A ameaça contida na fala presidencial e na iniciativa do deputado, que supera a lista macartista pois não persegue apenas os comunistas, tem o objetivo óbvio de assustar os manifestantes contra o governo e de açular as milícias contra supostos militantes antifas, dos quais foram divulgados nome, foto, endereço e local de trabalho.

É a junção dos “camisas negras” com a Polícia Militar, que já se mostrou favorável aos bolsonaristas contra os manifestantes pela democracia no domingo passado em São Paulo e no Rio de Janeiro. E que vem praticando o genocídio contra negros impunemente no país desde sua criação, na ditadura militar, muitas vezes com a cumplicidade da Justiça, igualmente racista.

Como disse Mirtes Renata, a mãe de Miguel, o menino negro de 5 anos que foi abandonado no elevador pela patroa branca de sua mãe, mulher de um prefeito, liberada depois de pagar fiança de R$ 20 mil reais, “se fosse eu, a essa hora já estava lá no Bom Pastor [Colônia penal feminina em Pernambuco] apanhando das presas por ter sido irresponsável com uma criança”. Irresponsável. Note a generosidade de Mirtes com quem facilitou a queda de seu filho do 9º andar.

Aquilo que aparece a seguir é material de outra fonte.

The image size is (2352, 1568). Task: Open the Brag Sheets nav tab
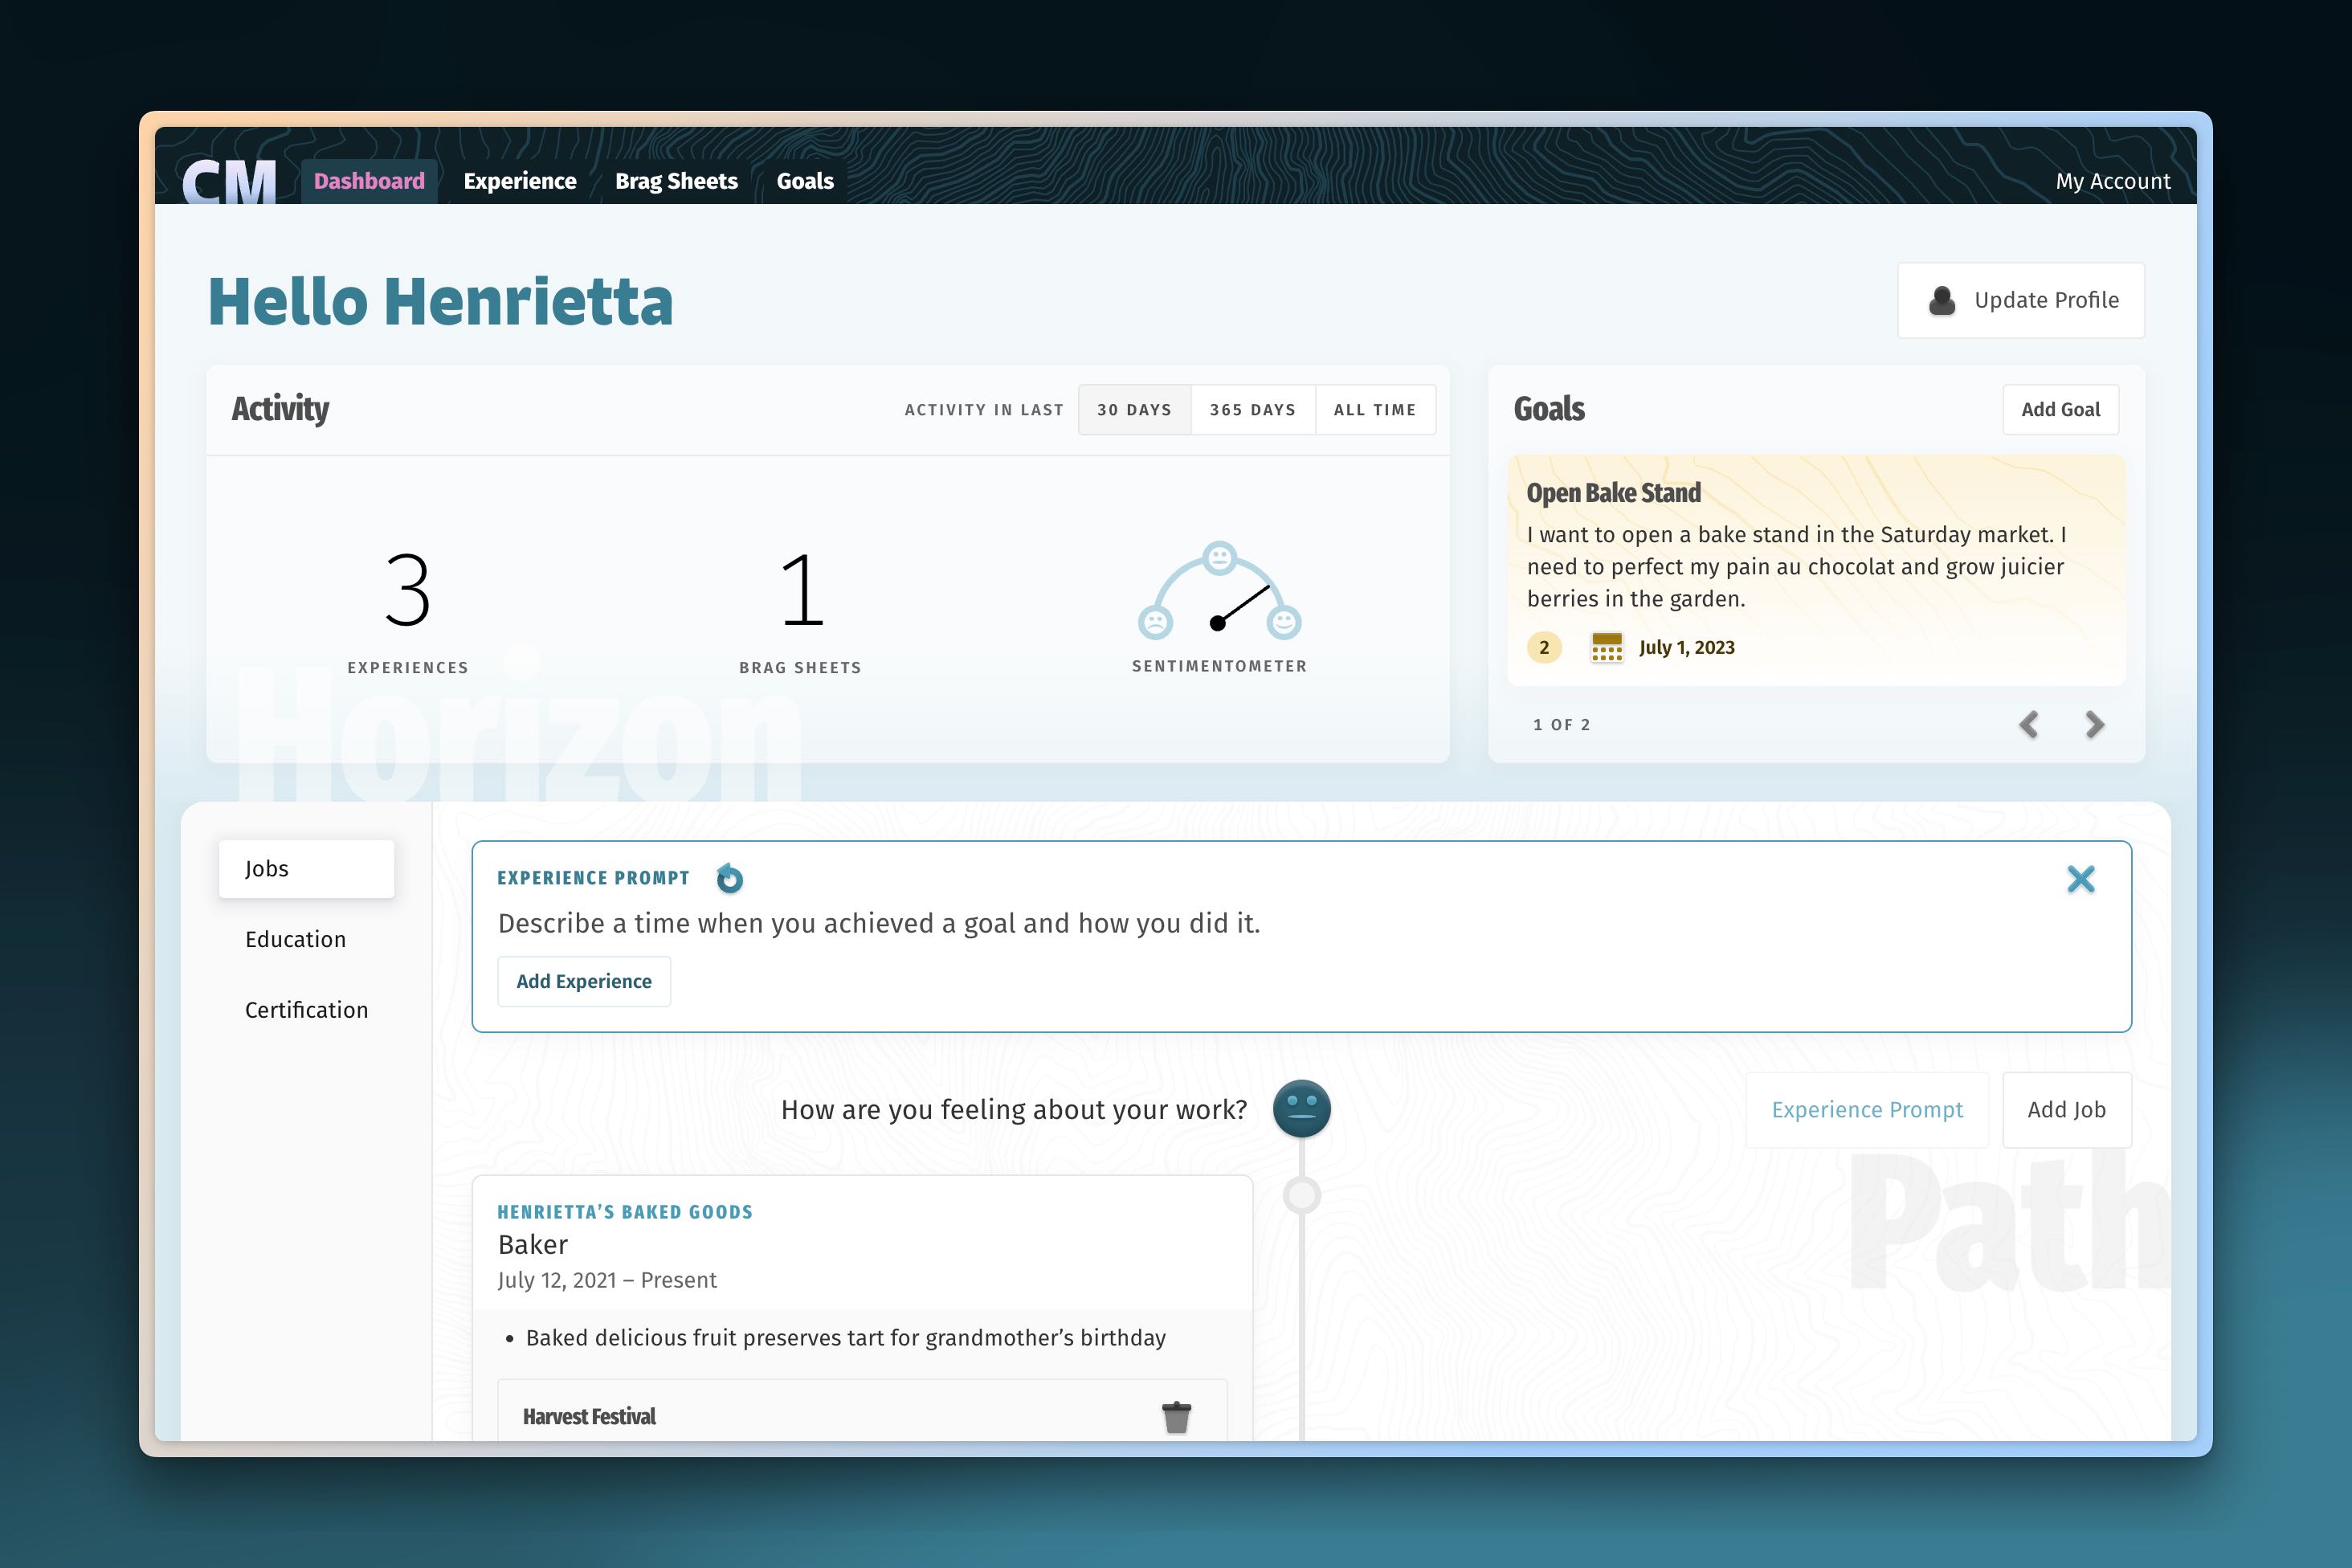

Neste próximo domingo, os antifas vão pras ruas. Espero não ouvir à noite, na TV, que a culpa da violência, que está prestes a acontecer novamente, é dos que resistem como podem ao autoritarismo violento. Quem quer armar seus militantes, e politizar forças de segurança pública, está no Palácio do Planalto. É ele quem precisa desembarcar. De preferência de uma forma mais pacífica do que planejam os fascistas para mantê-lo no poder.